Without federal prosecutions, U.S.
attorneys fail to develop the trial or investigative skills needed to uncover
and describe to juries criminal networks and their subtle money trails,
clandestine trafficking routes, and shell corporations used to move contraband
cultural property into the American marketplace.
Specialized prosecutors would be
expected to work together to support Homeland Security Investigations and the
FBI, which in turn would sharpen prosecutors' white collar crime skills to
help guide investigations, craft search warrants, present cases before grand
juries, and try cases in the courtroom. The art and cultural property theft cases successfully handled by the team of former Assistant U.S.
Attorney Robert Goldman and former FBI Special Agent Robert Wittman serve
as an illustration.
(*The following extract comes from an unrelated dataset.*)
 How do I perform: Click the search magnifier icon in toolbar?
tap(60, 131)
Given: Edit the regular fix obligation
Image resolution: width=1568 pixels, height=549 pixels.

Roger Atwood's Stealing History tells some of
their stories.
#2 State prosecutions
Matthew Bogdanos, a
prosecutor at the New York County District Attorney’s Office, is
pioneering efforts to apply state law to cultural property crimes. One example
is the conviction he secured in the case of People v. Aaron Freedman.
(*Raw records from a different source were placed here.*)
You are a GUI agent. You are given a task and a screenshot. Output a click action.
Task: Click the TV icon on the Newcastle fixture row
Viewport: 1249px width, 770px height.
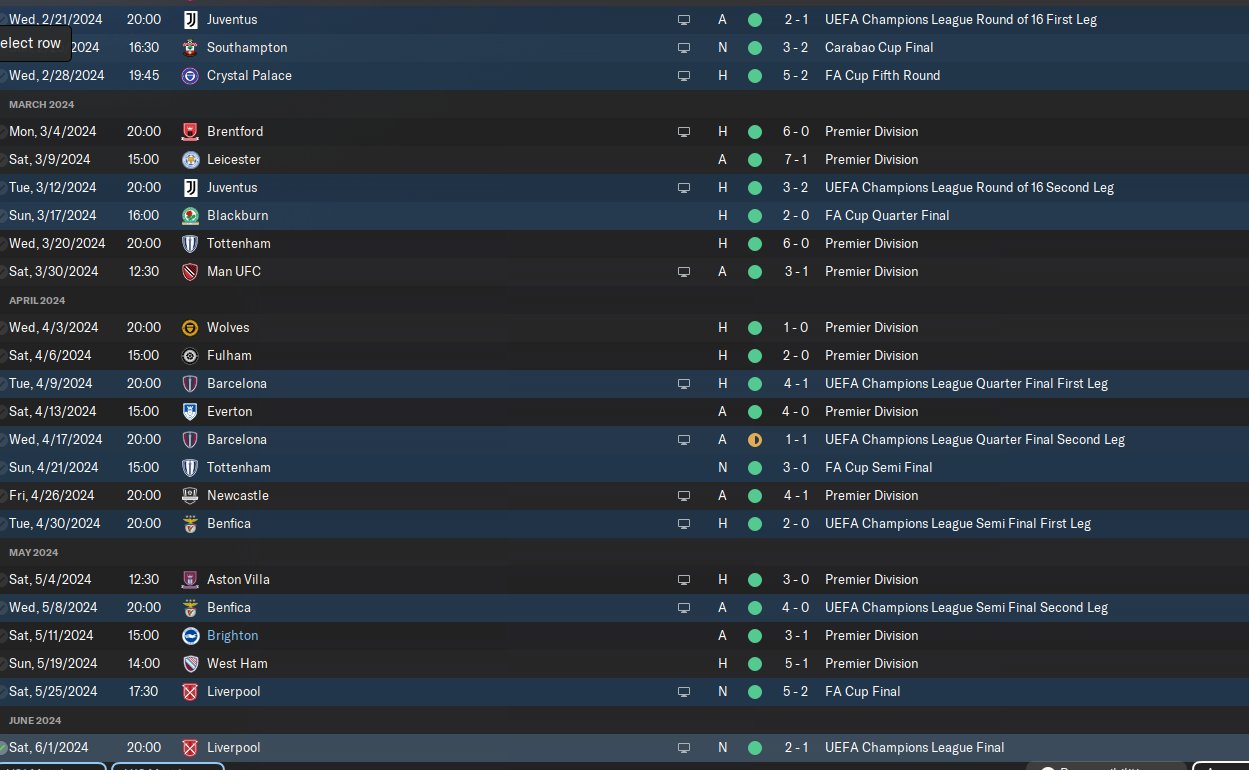pyautogui.click(x=684, y=495)
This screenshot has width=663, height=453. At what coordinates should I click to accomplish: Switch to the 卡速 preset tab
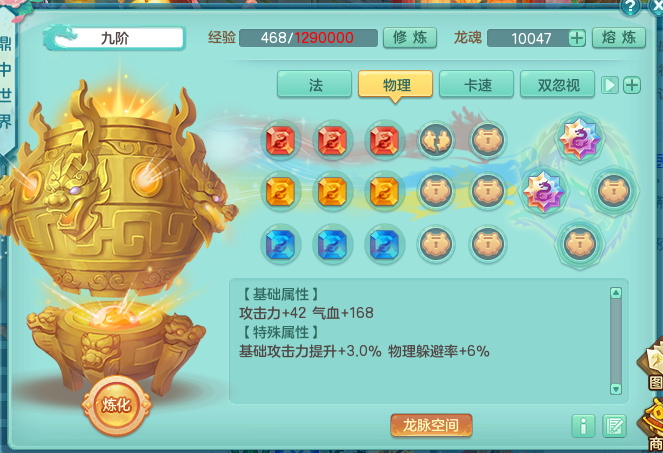(477, 85)
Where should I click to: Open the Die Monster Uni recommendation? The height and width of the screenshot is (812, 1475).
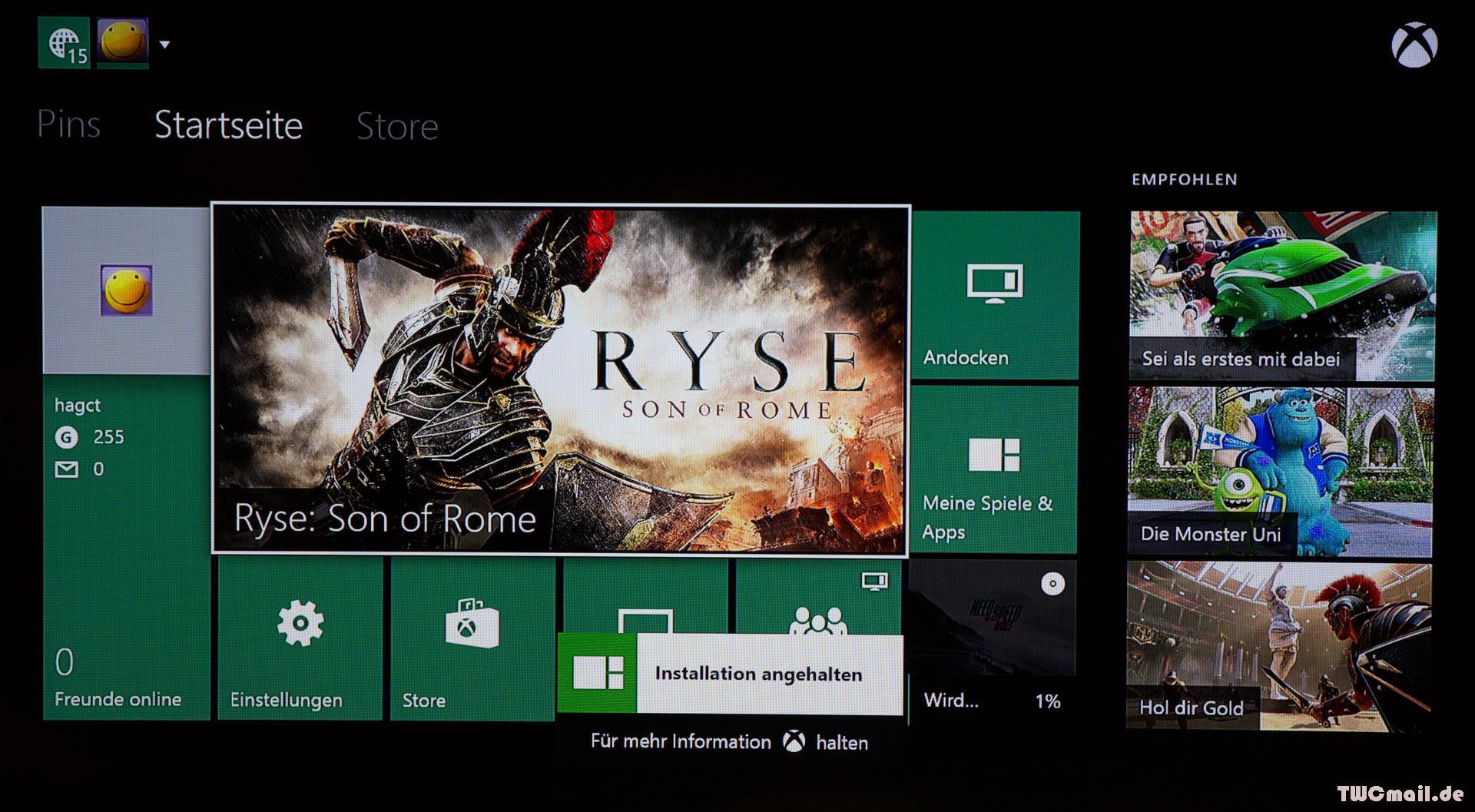coord(1280,471)
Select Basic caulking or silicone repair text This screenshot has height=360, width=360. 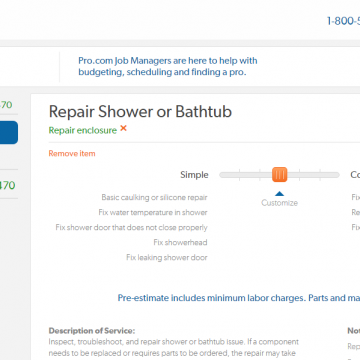point(154,197)
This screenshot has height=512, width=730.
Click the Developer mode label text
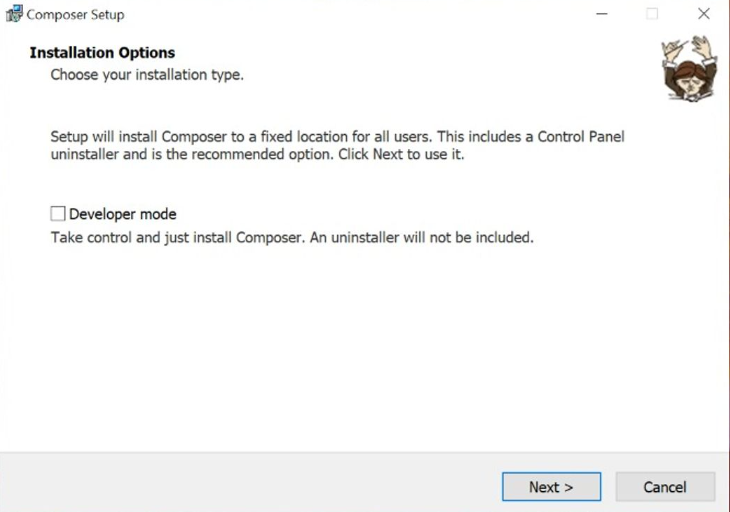click(x=122, y=214)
Manager of Subhash Kapoor's Art of the Past gallery in New York City, Freedman pleaded guilty in 2013 to felony conspiracy and five counts of felony criminal
possession of stolen property. But we need more state prosecutors focused on these types of crimes.
While federal law has
jurisdiction over illegal import cases, state law is best used to
prosecute sellers of stolen cultural property. Since 2005, CHL’s author has
discussed how district and county attorneys--who generally have lots of
experience prosecuting property cases--may rely on state receiving stolen
property statutes to target culpable sellers of cultural heritage objects.
Every state has enacted a receiving
stolen property statute in some form, and these laws generally prohibit a
person from selling, transporting, or receiving stolen property. State
receiving stolen property laws are fundamentally similar to the National Stolen
Property Act (NSPA), the federal statute that outlaws different forms of
theft. But many states' laws give distinct advantages to district and
county attorneys, allowing them to more easily hold dirty dealers accountable.
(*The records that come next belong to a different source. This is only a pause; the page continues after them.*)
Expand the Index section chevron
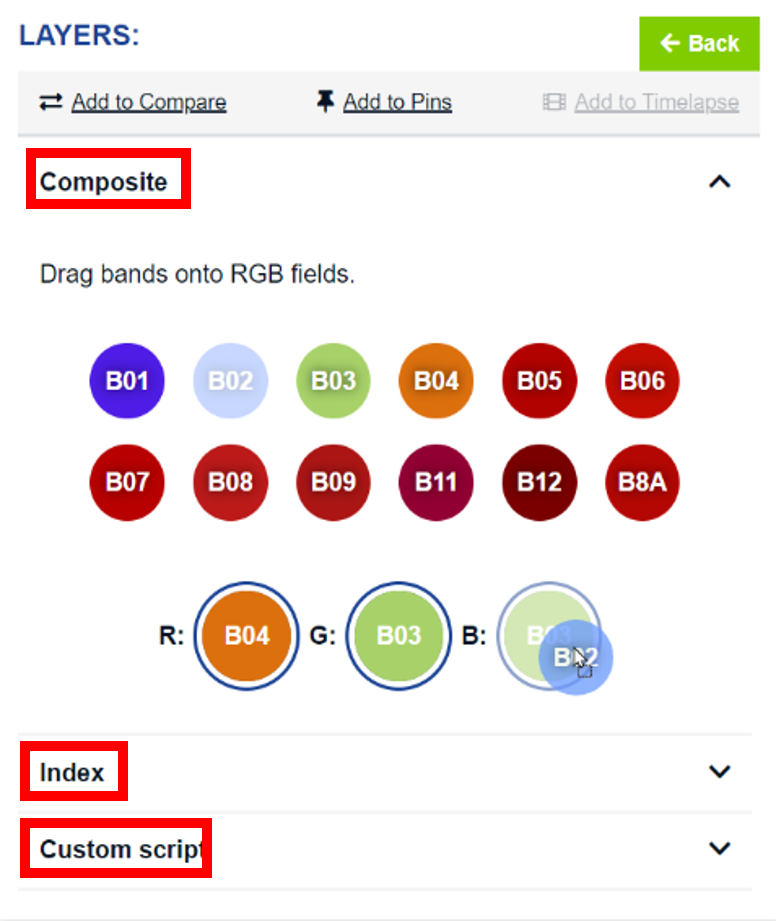 (720, 771)
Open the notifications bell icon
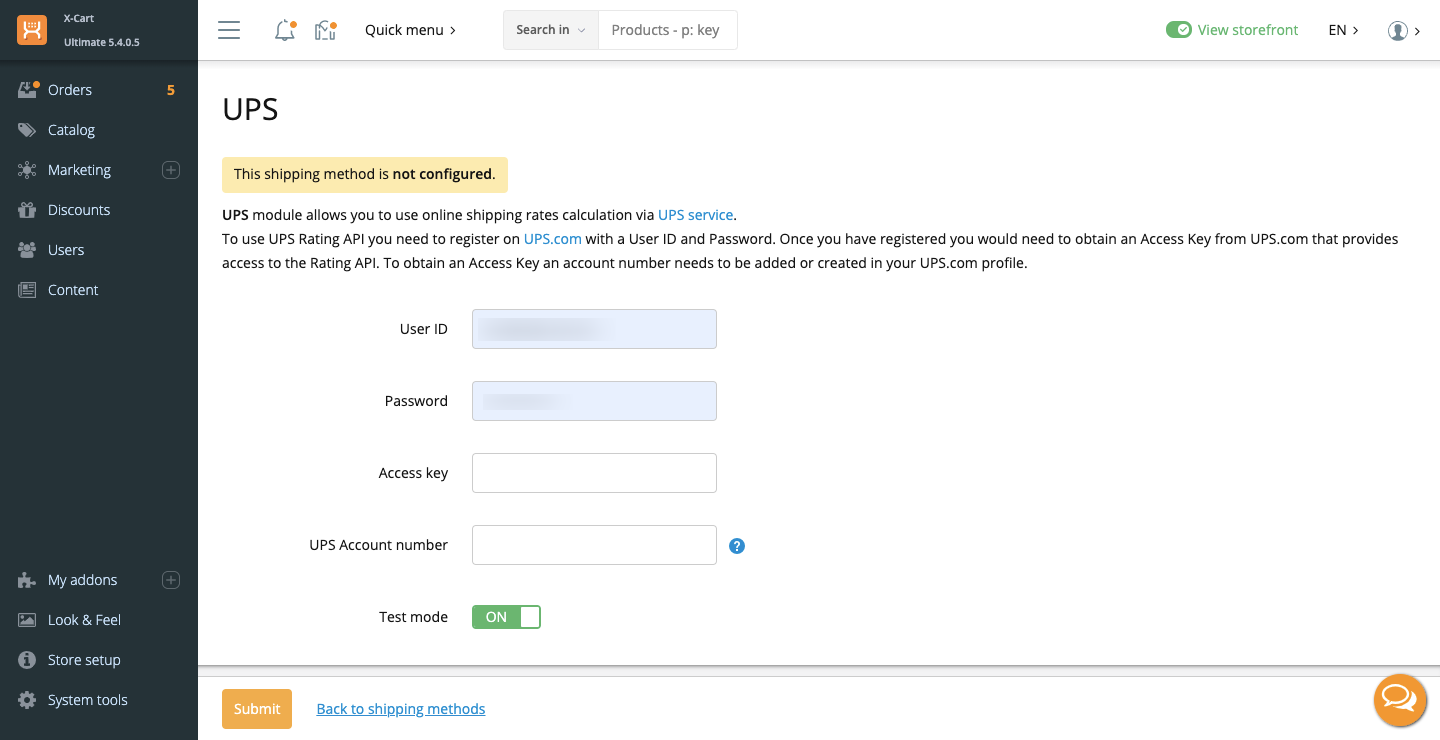 tap(285, 31)
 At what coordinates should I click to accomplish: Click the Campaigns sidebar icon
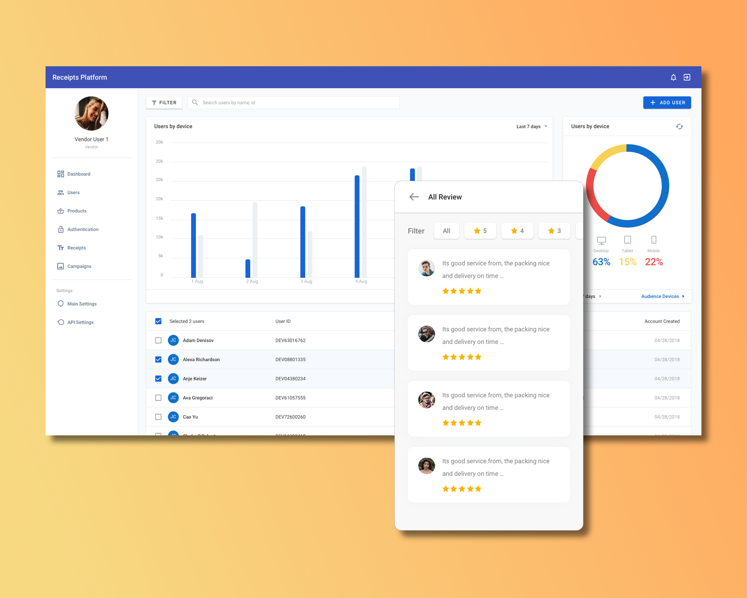(x=61, y=266)
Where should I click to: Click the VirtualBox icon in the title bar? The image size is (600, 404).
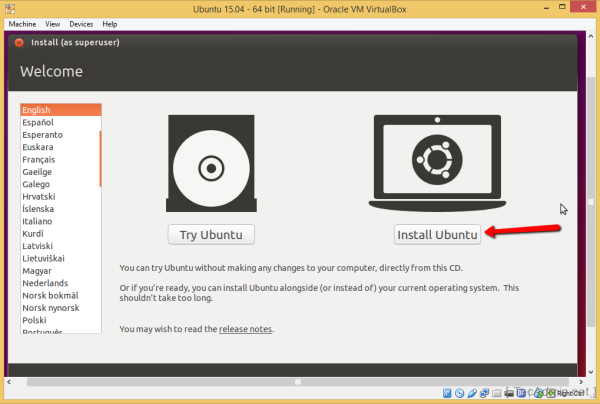pyautogui.click(x=12, y=8)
For example, over two-thirds
of state laws require lower mental states. Where the NSPA requires proof that a
criminal defendant had full knowledge that a cultural object was stolen, most
state laws only require proof that the offender should know, had reason to
know, had reason to believe, or simply believed that the property in a
dealer's possession or offered for sale was stolen or probably stolen.
A federal prosecutor would need to prove that a dealer actually knew an
object was stolen, but a state prosecutor may simply need to prove that a
dealer had reason to believe that an artifact had been stolen, which is a much
lower legal burden.
More importantly, almost one
quarter of the states have a built-in legal assumption that a dealer in
goods is presumed to know an object was stolen when (a) the dealer
did not reasonably gather information about whether the good was lawfully sold
or delivered to the dealer, (b) acquired the good far below reasonable value,
or (c) purchased or sold the good outside the regular course of business. New York Penal Law § 165.55(2) is an apt example: "A … person in the
business of buying, selling or otherwise dealing in property who possesses
stolen property is presumed to know that such property was stolen if he
obtained it without having ascertained by reasonable inquiry that the person
from whom he obtained it had a legal right to possess it."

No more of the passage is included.